#### ABOUT THIS TASK:
Should the entries contain pictures, leave them out and return exactly the lines from the first through the line holding "Task: Click the create".

[Stored data]
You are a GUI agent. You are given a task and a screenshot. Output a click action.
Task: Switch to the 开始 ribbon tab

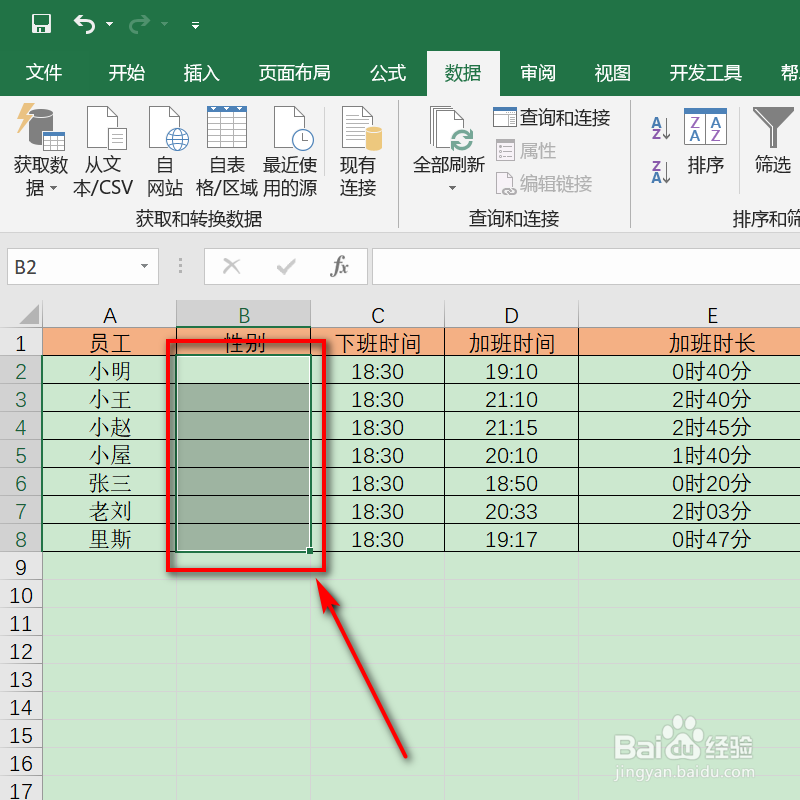pos(126,72)
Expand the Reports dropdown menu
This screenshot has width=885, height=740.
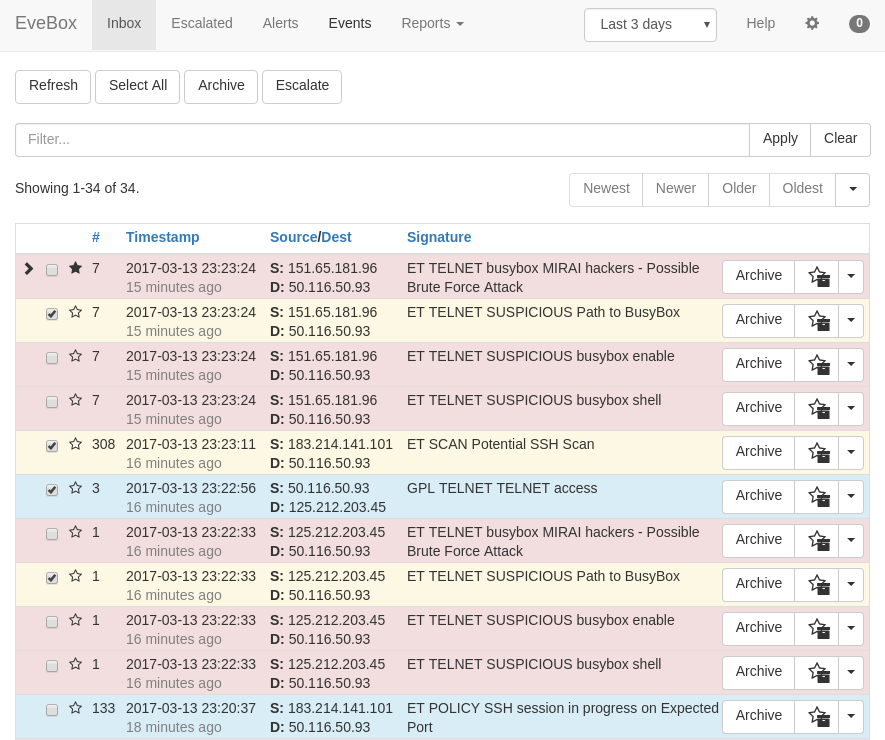pyautogui.click(x=432, y=24)
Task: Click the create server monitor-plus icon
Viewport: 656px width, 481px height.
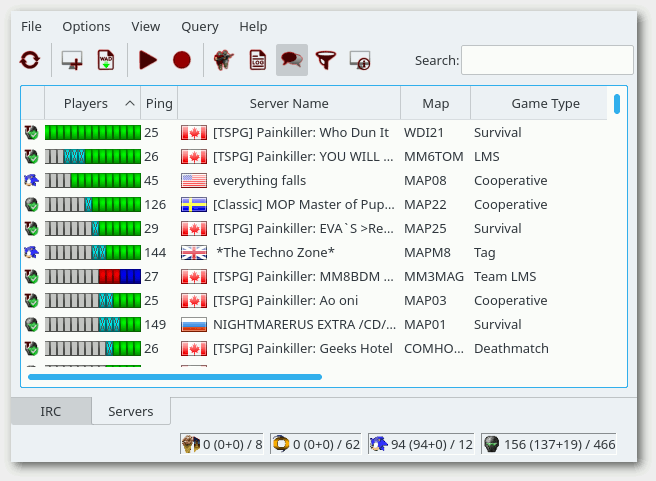Action: [x=72, y=60]
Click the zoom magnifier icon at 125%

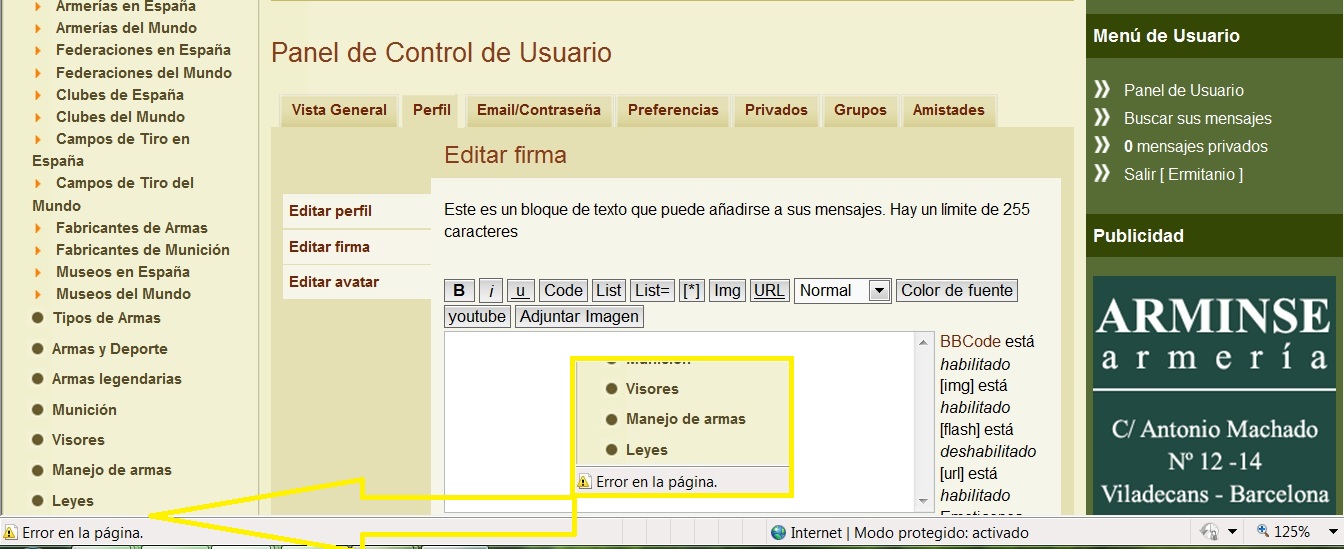[1263, 532]
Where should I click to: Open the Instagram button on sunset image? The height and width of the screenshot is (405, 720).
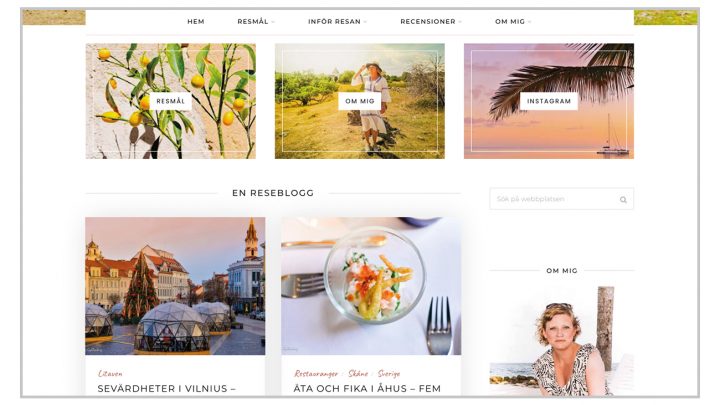click(x=549, y=101)

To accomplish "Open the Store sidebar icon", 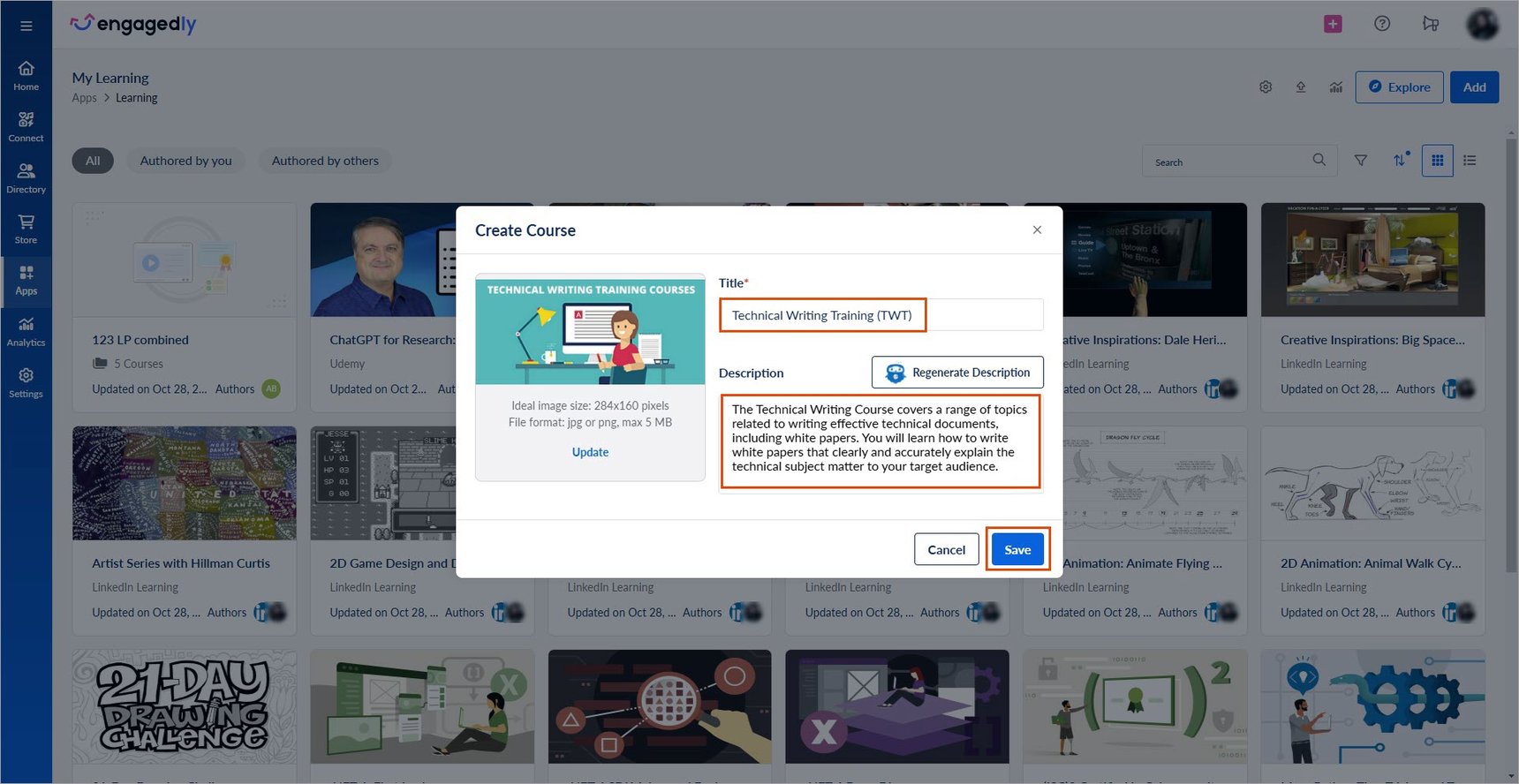I will pyautogui.click(x=26, y=230).
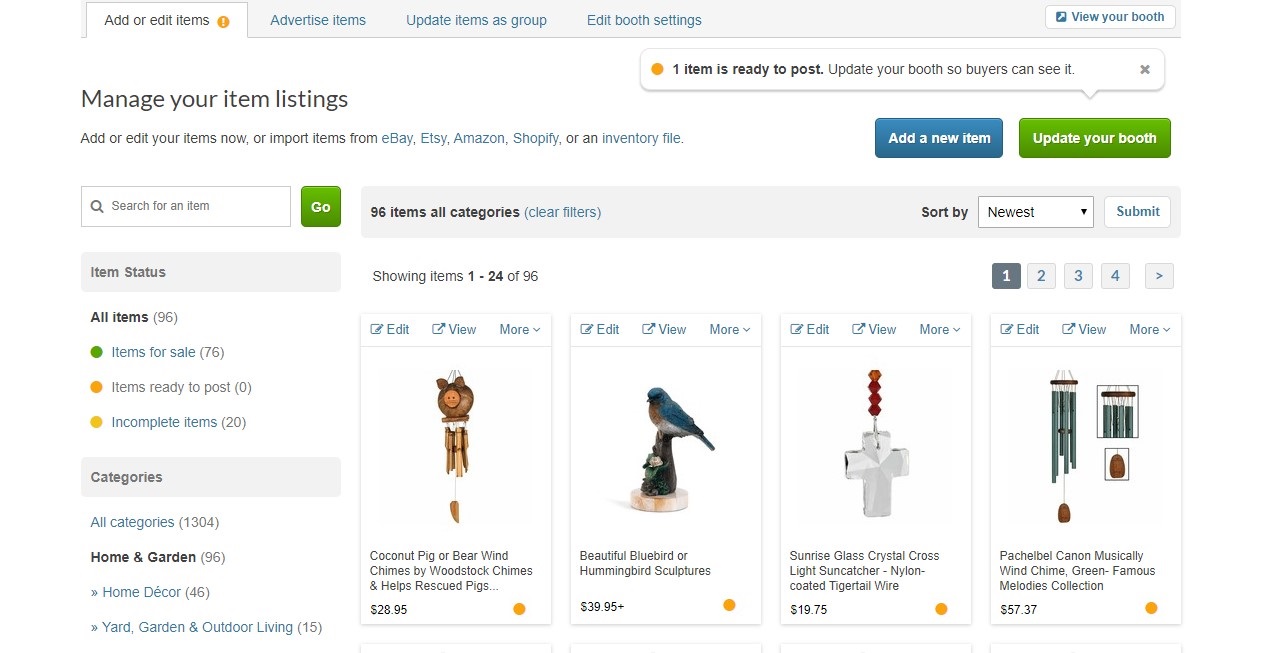The image size is (1284, 653).
Task: Click the Add a new item button
Action: coord(939,138)
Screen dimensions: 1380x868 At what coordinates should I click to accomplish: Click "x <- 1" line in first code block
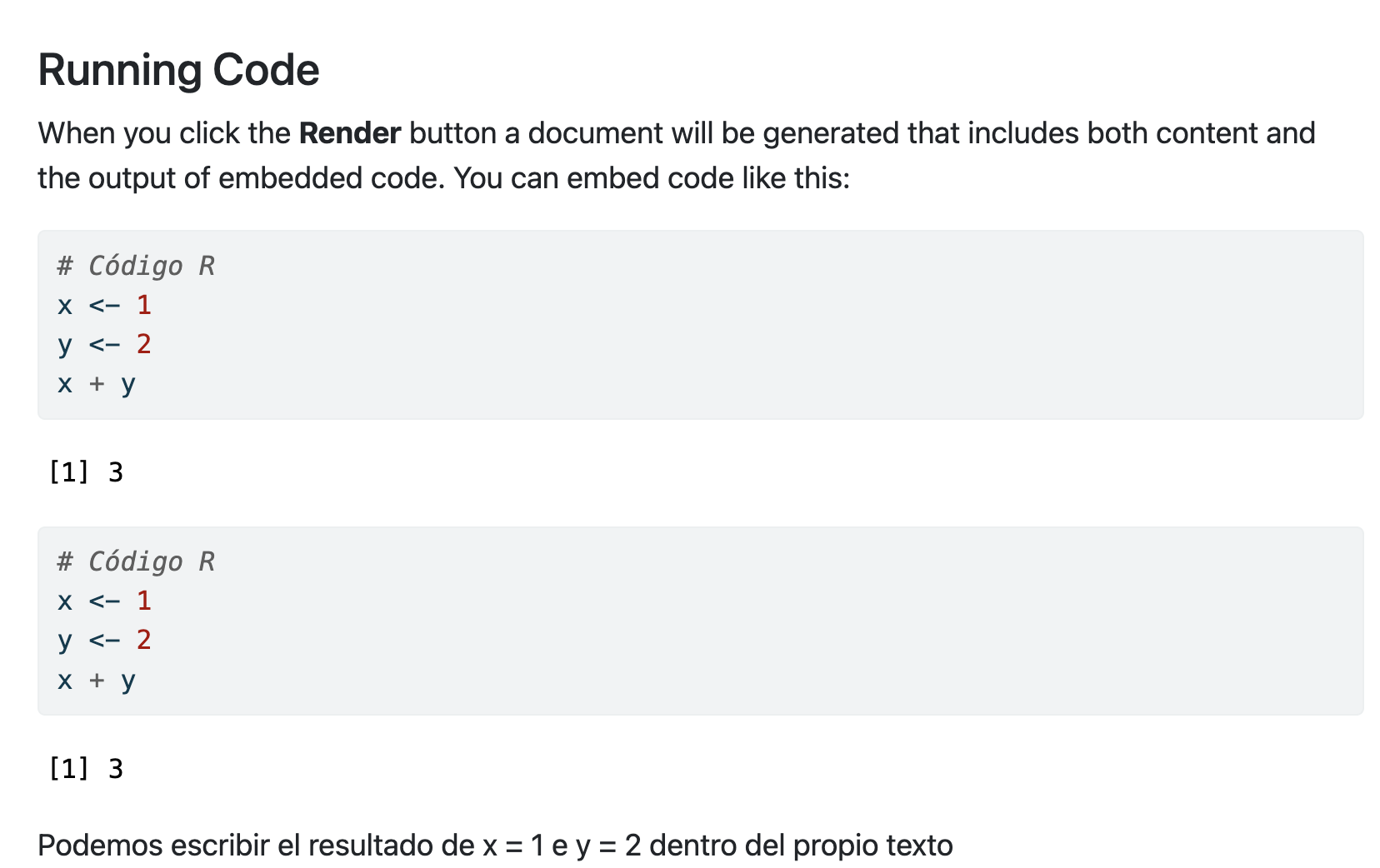[104, 305]
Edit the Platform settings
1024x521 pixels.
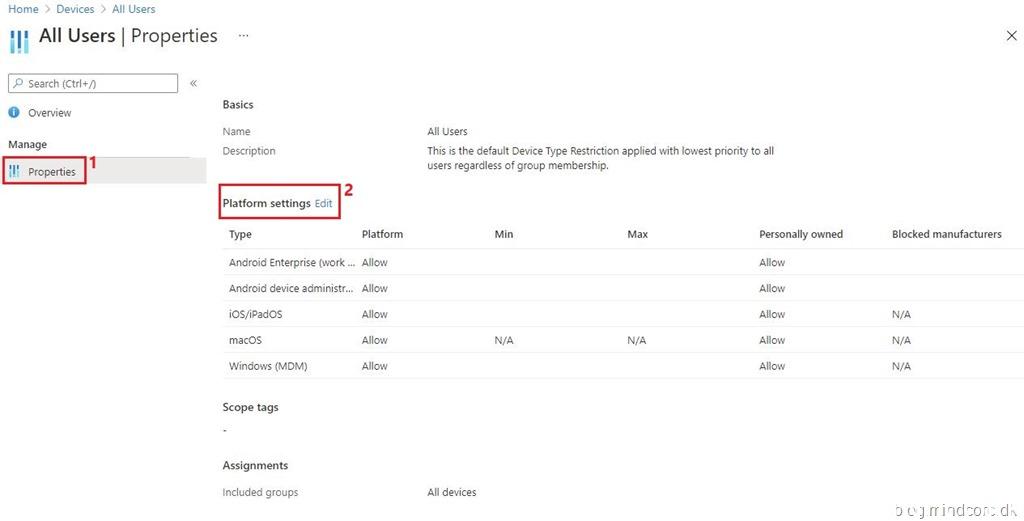[x=323, y=203]
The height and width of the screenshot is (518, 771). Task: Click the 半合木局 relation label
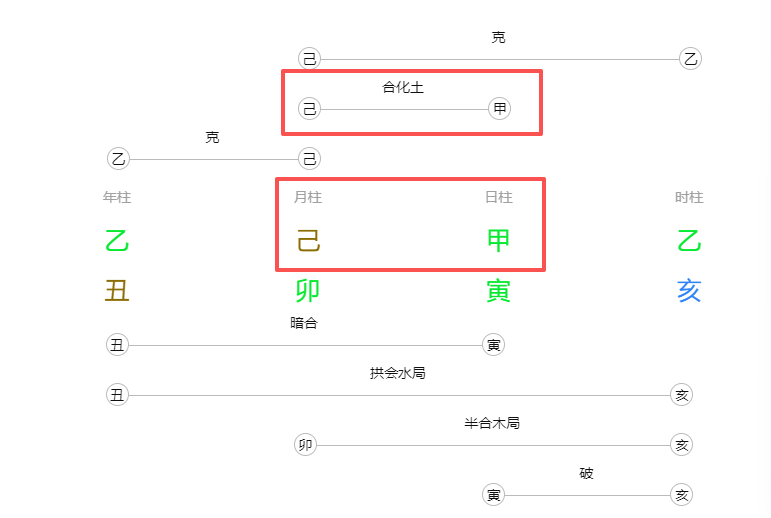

#### RESPONSE:
You are a GUI agent. You are given a task and a screenshot. Output a click action.
Task: Switch to the 开始 ribbon tab

pos(126,72)
Expand the Reports dropdown menu
This screenshot has width=885, height=740.
pyautogui.click(x=432, y=24)
Task: Click the create server monitor-plus icon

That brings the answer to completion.